===== Task inputs

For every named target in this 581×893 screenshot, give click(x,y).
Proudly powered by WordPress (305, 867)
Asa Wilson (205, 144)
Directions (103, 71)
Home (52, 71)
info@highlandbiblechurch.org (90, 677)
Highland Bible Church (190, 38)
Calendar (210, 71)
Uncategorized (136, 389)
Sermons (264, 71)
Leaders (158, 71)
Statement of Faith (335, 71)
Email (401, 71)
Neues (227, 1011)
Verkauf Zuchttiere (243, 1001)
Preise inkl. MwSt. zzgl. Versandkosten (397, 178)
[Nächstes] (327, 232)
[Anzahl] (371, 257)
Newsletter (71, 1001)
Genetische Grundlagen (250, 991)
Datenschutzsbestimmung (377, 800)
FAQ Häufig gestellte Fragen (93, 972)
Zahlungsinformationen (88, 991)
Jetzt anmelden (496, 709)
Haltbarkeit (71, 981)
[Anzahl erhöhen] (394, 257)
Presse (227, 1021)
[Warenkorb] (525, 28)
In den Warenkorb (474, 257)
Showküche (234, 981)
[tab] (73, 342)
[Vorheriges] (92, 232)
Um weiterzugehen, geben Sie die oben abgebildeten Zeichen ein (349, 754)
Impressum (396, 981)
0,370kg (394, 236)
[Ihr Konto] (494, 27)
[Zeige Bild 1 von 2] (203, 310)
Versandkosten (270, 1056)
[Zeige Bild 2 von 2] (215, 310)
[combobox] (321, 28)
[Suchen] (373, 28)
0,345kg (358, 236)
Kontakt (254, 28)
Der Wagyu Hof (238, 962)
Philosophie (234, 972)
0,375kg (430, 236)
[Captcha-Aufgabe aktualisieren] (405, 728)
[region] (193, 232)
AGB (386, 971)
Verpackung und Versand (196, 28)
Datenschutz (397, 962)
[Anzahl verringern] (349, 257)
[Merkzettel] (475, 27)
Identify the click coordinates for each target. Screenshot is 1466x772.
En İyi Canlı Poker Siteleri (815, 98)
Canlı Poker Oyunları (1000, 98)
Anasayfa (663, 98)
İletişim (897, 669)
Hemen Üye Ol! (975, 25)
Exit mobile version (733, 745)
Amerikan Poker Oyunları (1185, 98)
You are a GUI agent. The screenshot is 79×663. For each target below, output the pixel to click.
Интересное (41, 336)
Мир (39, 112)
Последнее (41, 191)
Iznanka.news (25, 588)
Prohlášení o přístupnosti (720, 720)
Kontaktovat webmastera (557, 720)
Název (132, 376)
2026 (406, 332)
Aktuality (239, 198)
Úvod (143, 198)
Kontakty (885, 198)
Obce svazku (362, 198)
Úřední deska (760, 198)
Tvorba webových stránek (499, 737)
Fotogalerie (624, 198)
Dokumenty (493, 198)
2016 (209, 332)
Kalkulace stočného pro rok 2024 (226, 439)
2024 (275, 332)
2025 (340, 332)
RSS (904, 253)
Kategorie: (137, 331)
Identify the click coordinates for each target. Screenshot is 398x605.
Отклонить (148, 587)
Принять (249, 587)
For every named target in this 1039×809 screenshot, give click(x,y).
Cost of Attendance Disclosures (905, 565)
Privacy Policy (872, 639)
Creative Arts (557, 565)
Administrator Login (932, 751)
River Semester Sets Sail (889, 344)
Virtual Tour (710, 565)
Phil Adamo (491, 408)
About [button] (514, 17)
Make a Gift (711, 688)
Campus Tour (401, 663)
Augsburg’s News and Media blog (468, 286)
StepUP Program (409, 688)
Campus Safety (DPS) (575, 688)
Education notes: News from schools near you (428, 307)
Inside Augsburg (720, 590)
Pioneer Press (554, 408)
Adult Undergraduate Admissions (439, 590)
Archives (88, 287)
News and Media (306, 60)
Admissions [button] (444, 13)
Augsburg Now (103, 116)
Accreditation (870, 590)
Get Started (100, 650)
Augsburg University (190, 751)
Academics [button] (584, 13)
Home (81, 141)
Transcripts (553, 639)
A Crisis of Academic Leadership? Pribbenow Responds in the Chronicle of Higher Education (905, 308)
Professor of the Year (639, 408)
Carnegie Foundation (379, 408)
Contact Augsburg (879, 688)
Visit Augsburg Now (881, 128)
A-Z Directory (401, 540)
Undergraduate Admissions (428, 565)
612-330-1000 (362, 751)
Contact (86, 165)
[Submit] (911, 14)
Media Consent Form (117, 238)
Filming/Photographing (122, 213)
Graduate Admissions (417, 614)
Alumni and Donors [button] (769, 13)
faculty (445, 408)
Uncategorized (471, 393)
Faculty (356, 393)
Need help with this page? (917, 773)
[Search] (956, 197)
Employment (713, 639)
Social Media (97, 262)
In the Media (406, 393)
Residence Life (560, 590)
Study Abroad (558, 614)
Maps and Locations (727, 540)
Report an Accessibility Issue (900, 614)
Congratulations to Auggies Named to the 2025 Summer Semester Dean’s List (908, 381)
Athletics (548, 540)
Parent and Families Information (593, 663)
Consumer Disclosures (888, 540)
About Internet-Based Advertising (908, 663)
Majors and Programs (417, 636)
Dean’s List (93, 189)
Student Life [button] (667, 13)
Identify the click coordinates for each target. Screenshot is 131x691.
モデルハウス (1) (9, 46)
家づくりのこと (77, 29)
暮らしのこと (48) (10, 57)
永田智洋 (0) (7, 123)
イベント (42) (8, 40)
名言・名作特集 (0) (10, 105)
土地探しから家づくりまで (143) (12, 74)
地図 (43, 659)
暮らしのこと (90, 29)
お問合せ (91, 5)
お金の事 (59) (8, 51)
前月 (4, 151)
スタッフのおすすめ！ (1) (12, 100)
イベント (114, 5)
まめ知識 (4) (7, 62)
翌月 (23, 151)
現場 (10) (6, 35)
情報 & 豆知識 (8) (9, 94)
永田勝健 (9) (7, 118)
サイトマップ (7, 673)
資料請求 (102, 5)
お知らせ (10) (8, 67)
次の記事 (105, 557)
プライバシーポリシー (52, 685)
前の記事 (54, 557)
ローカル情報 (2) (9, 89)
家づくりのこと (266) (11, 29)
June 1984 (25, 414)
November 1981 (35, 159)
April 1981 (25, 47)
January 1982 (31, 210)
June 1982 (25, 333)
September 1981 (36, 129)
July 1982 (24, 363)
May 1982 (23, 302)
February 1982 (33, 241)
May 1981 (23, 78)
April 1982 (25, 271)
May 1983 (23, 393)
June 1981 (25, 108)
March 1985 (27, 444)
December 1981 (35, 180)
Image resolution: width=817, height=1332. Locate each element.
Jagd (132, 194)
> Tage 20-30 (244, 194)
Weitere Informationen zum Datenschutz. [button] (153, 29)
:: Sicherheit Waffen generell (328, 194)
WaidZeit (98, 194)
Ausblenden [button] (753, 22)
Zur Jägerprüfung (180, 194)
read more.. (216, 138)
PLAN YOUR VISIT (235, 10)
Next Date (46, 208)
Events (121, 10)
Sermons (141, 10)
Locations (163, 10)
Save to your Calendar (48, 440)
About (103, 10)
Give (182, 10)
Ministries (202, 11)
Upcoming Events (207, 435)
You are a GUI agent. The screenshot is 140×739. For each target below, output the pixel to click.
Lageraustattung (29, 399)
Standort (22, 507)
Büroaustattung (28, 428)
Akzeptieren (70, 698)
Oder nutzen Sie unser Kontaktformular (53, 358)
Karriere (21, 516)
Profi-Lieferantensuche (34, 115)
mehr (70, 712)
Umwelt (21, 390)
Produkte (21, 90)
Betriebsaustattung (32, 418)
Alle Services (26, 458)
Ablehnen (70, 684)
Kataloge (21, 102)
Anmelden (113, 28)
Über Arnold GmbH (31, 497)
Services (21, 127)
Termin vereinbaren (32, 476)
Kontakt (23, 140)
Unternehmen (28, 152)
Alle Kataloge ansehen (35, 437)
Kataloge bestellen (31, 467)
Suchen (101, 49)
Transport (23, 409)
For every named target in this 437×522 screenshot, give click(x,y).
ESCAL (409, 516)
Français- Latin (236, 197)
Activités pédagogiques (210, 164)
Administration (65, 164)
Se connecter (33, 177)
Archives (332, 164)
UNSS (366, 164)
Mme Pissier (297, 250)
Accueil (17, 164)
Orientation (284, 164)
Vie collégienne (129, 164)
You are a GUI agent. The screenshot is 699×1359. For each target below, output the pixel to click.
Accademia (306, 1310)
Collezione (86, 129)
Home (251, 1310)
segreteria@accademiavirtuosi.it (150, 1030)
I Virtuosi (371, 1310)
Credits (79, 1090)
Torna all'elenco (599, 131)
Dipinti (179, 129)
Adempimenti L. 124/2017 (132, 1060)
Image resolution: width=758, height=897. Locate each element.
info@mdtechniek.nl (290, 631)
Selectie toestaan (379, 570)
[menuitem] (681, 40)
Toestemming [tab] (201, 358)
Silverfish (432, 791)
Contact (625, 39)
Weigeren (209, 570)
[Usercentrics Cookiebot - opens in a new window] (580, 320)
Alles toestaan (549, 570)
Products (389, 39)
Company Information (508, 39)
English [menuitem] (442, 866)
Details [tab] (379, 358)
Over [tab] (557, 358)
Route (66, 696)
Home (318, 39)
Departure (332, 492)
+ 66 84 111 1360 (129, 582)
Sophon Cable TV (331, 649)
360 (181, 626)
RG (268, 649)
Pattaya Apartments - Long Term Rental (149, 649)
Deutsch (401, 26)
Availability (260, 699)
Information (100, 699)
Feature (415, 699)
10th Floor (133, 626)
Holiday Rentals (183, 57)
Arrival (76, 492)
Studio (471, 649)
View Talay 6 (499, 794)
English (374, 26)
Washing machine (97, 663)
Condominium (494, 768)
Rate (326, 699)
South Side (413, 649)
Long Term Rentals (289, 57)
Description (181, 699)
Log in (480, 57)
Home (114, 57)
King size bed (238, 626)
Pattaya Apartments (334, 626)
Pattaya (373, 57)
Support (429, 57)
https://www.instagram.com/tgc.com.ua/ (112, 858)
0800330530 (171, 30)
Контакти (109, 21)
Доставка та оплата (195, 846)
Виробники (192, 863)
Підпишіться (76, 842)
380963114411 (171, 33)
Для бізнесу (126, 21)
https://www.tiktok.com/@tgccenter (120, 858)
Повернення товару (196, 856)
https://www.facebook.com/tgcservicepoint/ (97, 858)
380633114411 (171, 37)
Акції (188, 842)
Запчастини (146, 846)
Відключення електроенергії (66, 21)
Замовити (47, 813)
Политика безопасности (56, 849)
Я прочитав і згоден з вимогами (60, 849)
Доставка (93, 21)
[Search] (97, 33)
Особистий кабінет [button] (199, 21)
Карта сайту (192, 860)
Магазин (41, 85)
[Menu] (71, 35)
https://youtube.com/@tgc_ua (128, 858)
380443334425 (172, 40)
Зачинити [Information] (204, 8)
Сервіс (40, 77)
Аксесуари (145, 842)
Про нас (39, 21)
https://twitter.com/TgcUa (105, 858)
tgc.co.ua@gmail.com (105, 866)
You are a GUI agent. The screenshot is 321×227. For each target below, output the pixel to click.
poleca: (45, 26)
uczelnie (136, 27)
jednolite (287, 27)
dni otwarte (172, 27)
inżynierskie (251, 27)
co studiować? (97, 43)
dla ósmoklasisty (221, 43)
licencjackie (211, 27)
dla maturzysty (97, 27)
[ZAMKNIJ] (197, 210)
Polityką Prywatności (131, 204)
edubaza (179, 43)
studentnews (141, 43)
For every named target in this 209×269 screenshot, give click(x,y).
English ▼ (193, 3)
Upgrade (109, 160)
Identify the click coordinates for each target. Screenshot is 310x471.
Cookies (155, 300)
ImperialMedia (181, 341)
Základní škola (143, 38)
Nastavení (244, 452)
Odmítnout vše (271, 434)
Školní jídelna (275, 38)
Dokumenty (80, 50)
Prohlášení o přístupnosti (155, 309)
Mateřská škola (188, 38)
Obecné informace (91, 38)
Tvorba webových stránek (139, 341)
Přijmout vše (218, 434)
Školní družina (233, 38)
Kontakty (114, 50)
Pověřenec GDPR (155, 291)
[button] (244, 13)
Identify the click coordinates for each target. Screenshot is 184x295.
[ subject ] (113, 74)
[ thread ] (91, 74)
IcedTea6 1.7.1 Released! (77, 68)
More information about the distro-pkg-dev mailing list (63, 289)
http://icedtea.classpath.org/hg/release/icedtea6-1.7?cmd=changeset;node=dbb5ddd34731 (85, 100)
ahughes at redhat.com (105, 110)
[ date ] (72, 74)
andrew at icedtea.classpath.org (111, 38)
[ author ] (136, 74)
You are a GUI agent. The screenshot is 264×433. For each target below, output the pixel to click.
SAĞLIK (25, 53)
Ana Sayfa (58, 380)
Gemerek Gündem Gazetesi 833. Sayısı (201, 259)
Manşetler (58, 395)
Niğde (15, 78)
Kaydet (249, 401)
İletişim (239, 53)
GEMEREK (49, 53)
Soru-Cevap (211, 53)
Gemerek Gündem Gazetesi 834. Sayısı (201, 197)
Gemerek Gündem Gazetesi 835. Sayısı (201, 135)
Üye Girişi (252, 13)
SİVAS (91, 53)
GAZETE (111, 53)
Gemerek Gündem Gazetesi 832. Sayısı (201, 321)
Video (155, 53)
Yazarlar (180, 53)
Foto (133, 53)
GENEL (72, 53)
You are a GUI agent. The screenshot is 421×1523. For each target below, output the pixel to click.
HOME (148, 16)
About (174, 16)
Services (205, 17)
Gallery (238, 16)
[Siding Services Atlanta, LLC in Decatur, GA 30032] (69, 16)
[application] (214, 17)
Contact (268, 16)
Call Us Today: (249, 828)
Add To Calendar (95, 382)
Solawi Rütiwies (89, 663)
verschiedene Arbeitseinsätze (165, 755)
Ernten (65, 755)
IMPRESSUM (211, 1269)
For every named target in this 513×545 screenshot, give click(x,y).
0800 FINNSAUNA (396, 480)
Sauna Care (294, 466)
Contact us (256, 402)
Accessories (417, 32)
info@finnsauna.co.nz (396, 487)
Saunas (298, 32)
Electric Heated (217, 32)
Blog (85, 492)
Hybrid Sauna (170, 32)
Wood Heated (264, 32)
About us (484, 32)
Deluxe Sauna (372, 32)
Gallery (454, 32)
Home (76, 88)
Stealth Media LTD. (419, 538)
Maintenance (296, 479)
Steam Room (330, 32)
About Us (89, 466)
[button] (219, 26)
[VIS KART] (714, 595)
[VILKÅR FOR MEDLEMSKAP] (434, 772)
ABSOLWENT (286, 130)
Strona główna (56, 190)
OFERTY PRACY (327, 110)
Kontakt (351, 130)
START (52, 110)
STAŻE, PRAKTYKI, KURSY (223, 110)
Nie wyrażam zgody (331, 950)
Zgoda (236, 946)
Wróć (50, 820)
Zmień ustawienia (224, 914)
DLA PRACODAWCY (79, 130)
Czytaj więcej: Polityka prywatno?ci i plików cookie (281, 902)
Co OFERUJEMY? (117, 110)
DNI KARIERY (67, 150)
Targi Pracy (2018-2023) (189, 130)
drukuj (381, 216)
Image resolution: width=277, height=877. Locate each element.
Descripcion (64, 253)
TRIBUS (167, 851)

==========

What needs to be done — Rewrite the entries starting at the line with "June 1984 (25, 414)" and ending at the line with "mehr (70, 712)", swapping "Save to your Calendar" for "Add to your Calendar" and leaving everything else unchanged.

Finished answer —
June 1984 (25, 414)
November 1981 (35, 159)
April 1981 (25, 47)
January 1982 (31, 210)
June 1982 (25, 333)
September 1981 (36, 129)
July 1982 (24, 363)
May 1982 (23, 302)
February 1982 (33, 241)
May 1981 (23, 78)
April 1982 (25, 271)
May 1983 (23, 393)
June 1981 (25, 108)
March 1985 (27, 444)
December 1981 (35, 180)
Image resolution: width=817, height=1332. Locate each element.
Jagd (132, 194)
> Tage 20-30 (244, 194)
Weitere Informationen zum Datenschutz. [button] (153, 29)
:: Sicherheit Waffen generell (328, 194)
WaidZeit (98, 194)
Ausblenden [button] (753, 22)
Zur Jägerprüfung (180, 194)
read more.. (216, 138)
PLAN YOUR VISIT (235, 10)
Next Date (46, 208)
Events (121, 10)
Sermons (141, 10)
Locations (163, 10)
Add to your Calendar (48, 440)
About (103, 10)
Give (182, 10)
Ministries (202, 11)
Upcoming Events (207, 435)
You are a GUI agent. The screenshot is 140×739. For each target below, output the pixel to click.
Lageraustattung (29, 399)
Standort (22, 507)
Büroaustattung (28, 428)
Akzeptieren (70, 698)
Oder nutzen Sie unser Kontaktformular (53, 358)
Karriere (21, 516)
Profi-Lieferantensuche (34, 115)
mehr (70, 712)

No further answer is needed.